Travel behaviour change required to realise investment benefits

Travel behaviour change activities are part of the suite of demand management activities. These are non-infrastructure measures to change mode or travel patterns using persuasive or dissuasive techniques.

Benefits of investment in better provision for shared and active modes are realised only when people change. Travel behaviour change requires continuous programmes over a period of time to build significant mode shift, especially as active and shared networks and services are expanded.

We (Waka Kotahi as investor) expect approved organisations and Waka Kotahi (for its own activities) to accompany investment in shared and active modes with travel behaviour change activities to ensure uptake.

Travel behaviour change is effective when integrated and targeted

When delivering mode shift, travel behaviour change initiatives are most effective when active or shared travel mode options already exist or will soon be provided. Travel behaviour change activities can help realise the benefit of these investments in two ways by:

  • encouraging people to change and use the new service or route
  • building social licence for further change.

Travel behaviour change activities can be used to reschedule or reduce people’s travel to optimise the existing network and reduce congestion on roads or public transport services. These are effective when targeted around significant disruptions to the network, or congestion hot spots.
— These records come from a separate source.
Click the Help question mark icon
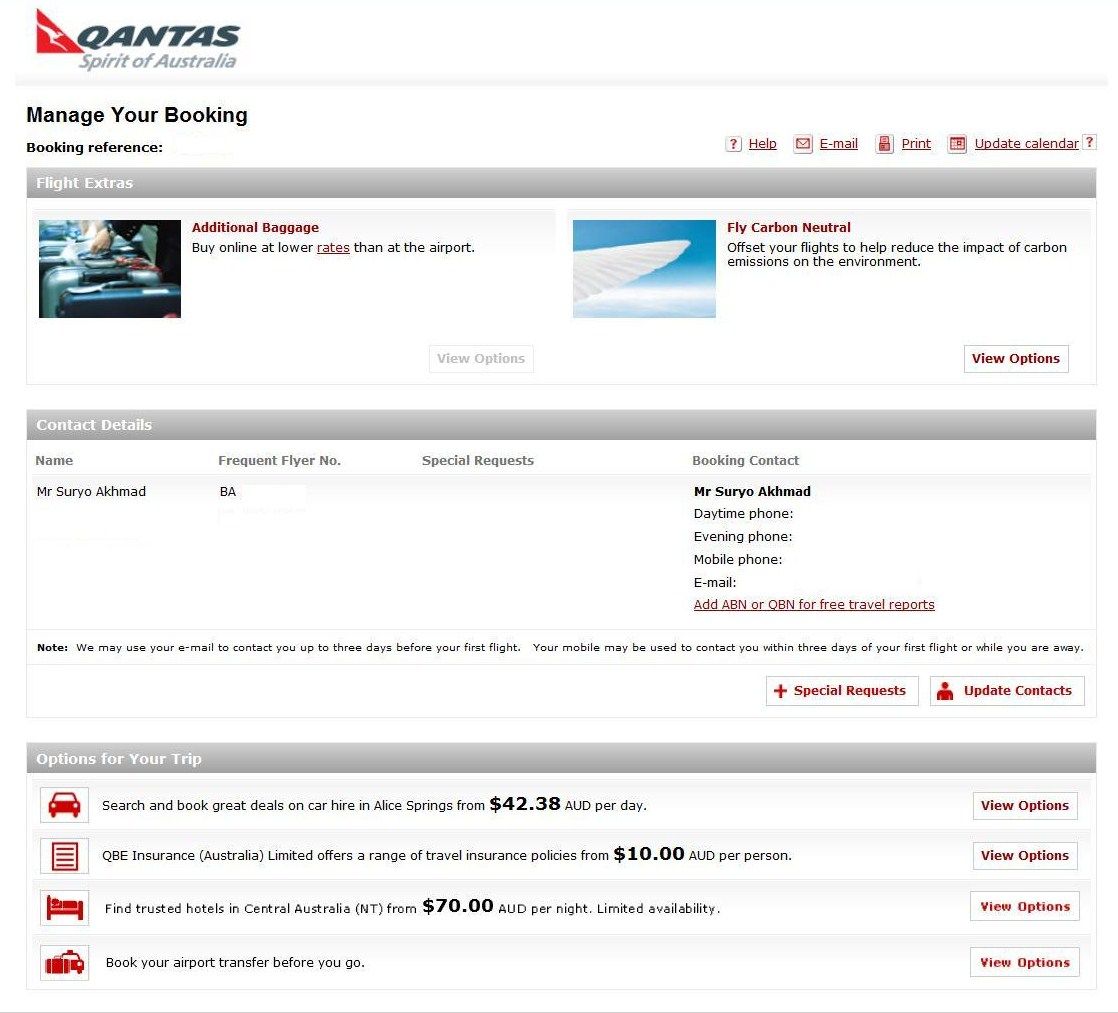Viewport: 1118px width, 1013px height. tap(733, 144)
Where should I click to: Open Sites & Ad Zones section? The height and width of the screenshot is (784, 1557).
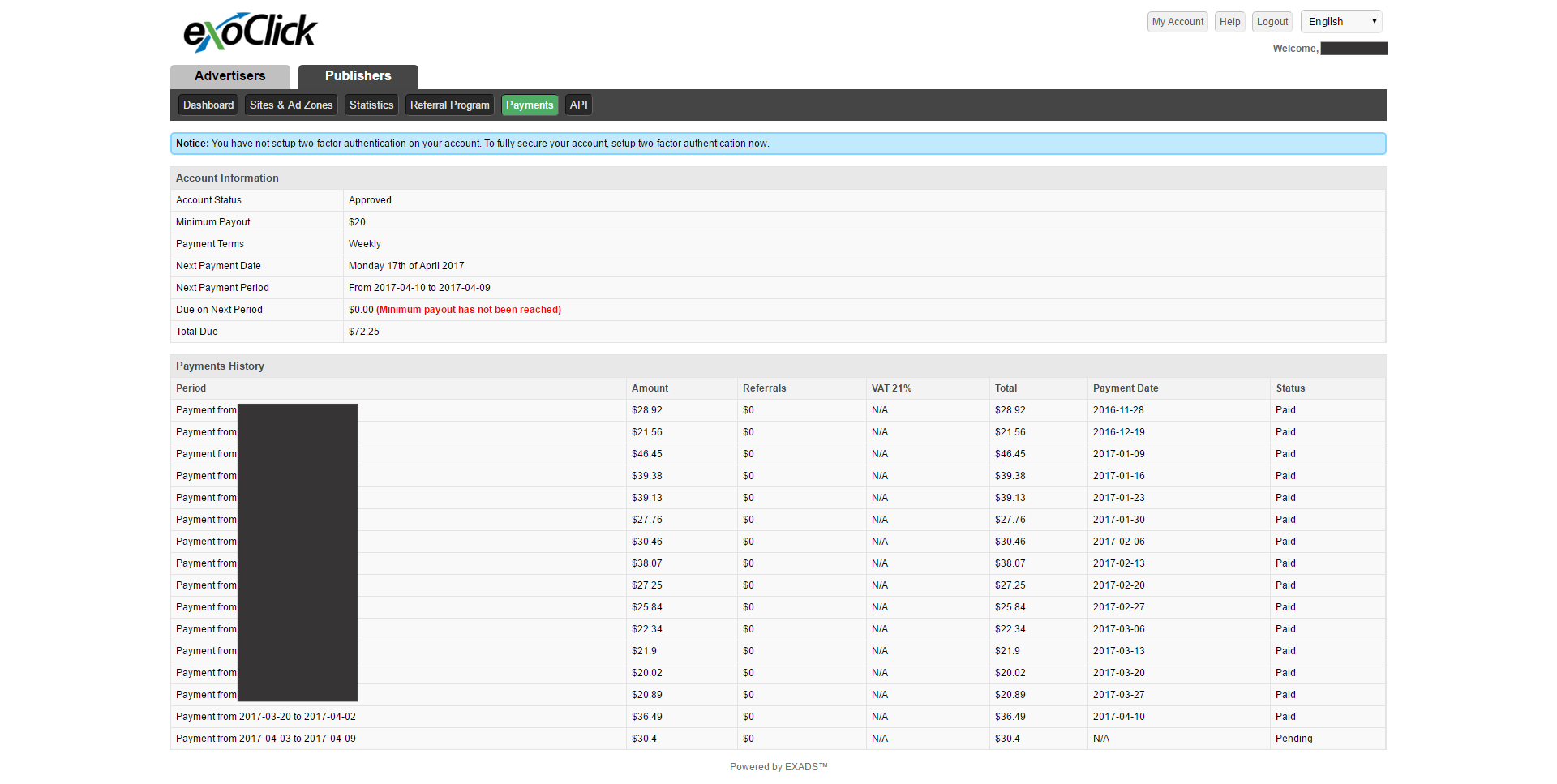[x=291, y=105]
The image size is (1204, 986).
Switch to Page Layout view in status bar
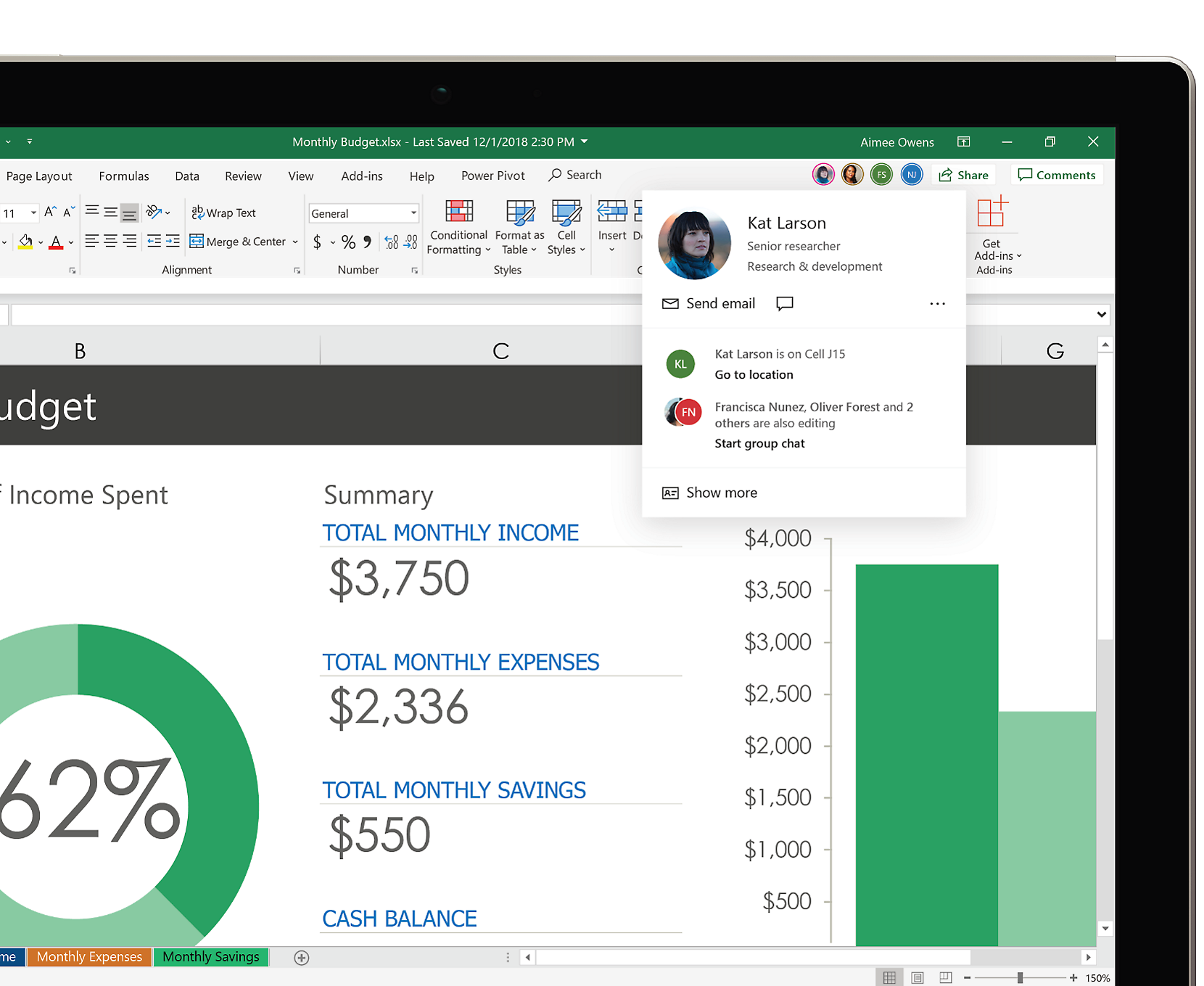tap(918, 978)
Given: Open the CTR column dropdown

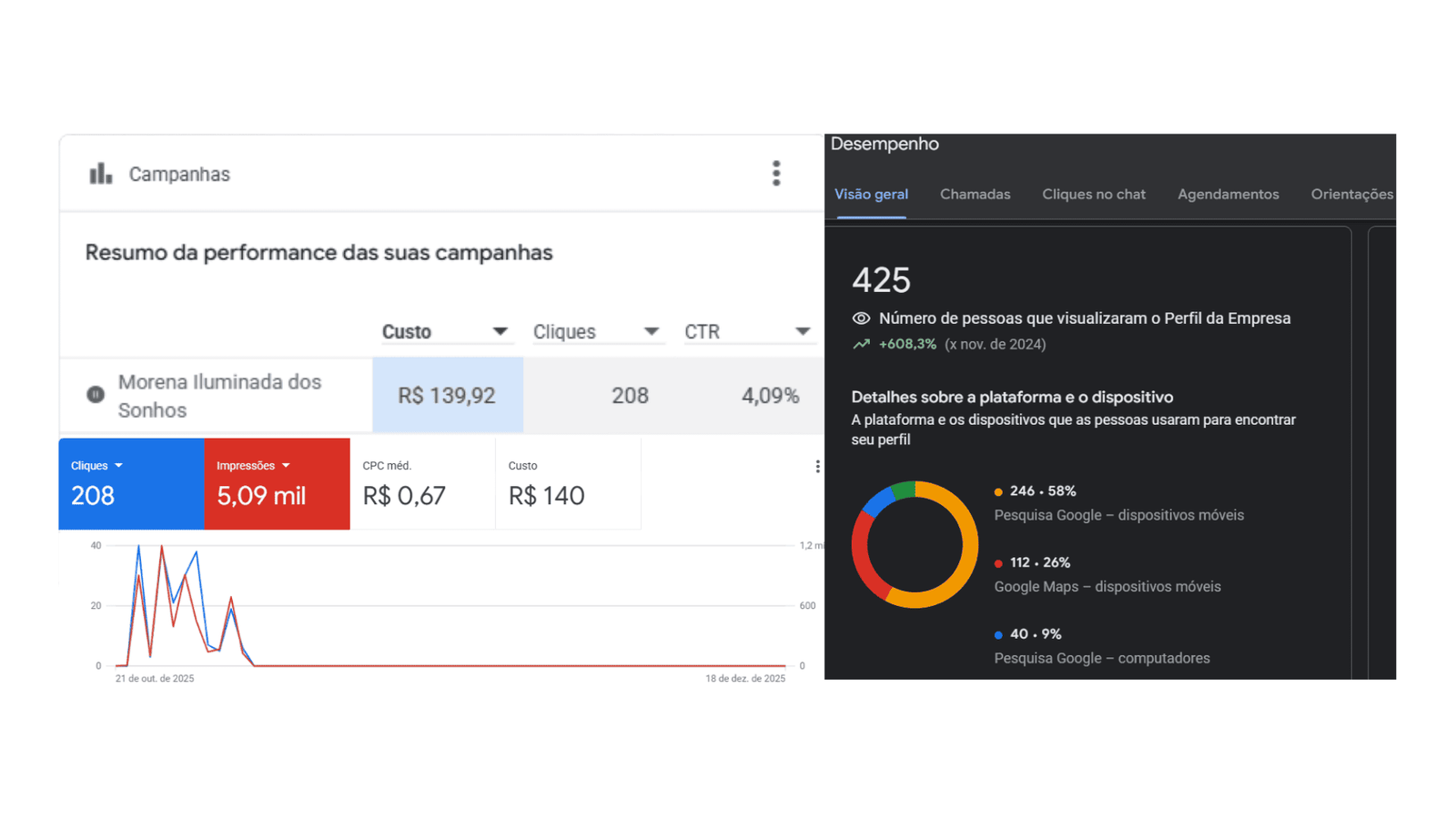Looking at the screenshot, I should pyautogui.click(x=802, y=332).
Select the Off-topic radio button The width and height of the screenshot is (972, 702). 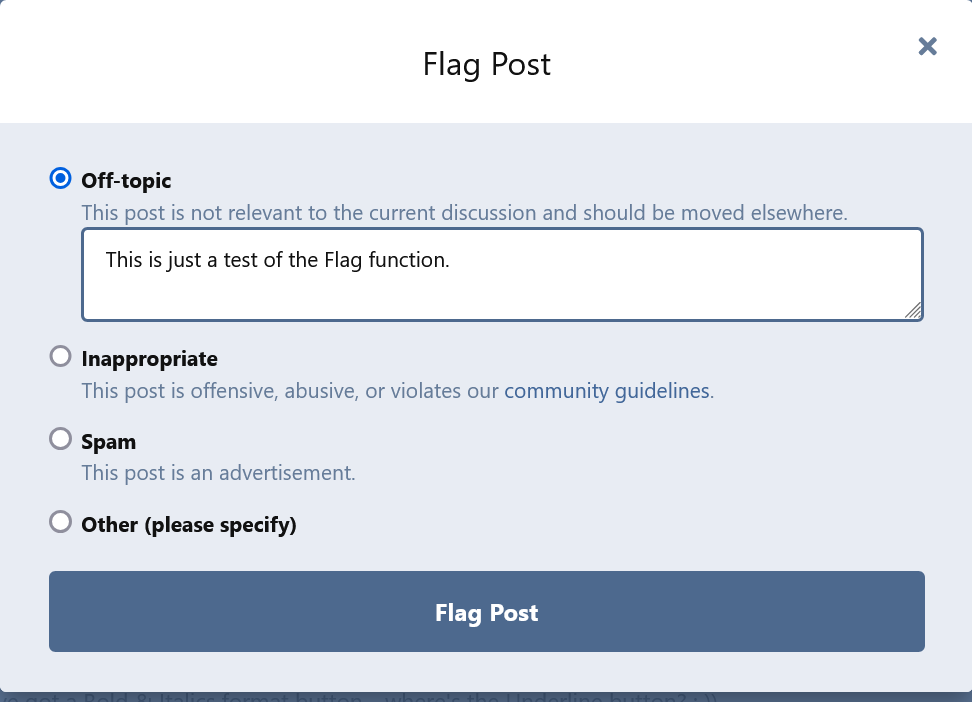(x=60, y=179)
Targeting change moments in people’s lives has proven an effective tactic.

Travel behaviour change programme scope and initiatives

Effective travel behaviour change programmes:

  • incorporate a wide range of strategies in a coordinated way and are part of a wider demand management programme
  • are informed by understanding the wider land use and travel planning environment
  • are built on a good understanding and articulation of behaviours and trips needing to be changed, and insight into people who can make the change, what they do, why and what is important to them
  • are developed through a process of trial, measurement and iteration, and with feedback from those affected.

Travel behaviour change activities

There is a wide range of educational, promotional, policy and experiential activities to encourage and influence people to make changes to their travel behaviour, such as:

  • development of policies to encourage mode shift or trip reduction, retiming or rerouting including freight management plans, and pricing and parking policy development
  • information, education and promotion of new facilities or services to encourage a change in travel choices around major events or disruptions to the network, and to normalise behaviour change
  • events such as open streets and car-free days, challenges and competitions, awards and conferences, and skills training for active and shared modes
  • facilities and services including temporary traffic restriction trials, tactical urban mobility initiatives installation of e-bike charging points, bike and scooter parking, public end-of-trip facilities such as showers, bike fix it hubs or services and guaranteed ride home schemes
  • financial tools such as parking pricing and policy to improve the relative attractiveness of behaviour changes; bike loan or purchase incentives, grants for community-based schemes to encourage behaviour change and loan schemes to trial alternative modes
  • travel planning tools and activities including development and delivery of personalised workplace and school travel plans, promoting measures that reduce the need to travel
  • establishment and ongoing support for transport management associations
  • research to assess current level of service of alternative modes, to better understand audiences, test messages and interventions, and measure changes in behaviour, and beliefs.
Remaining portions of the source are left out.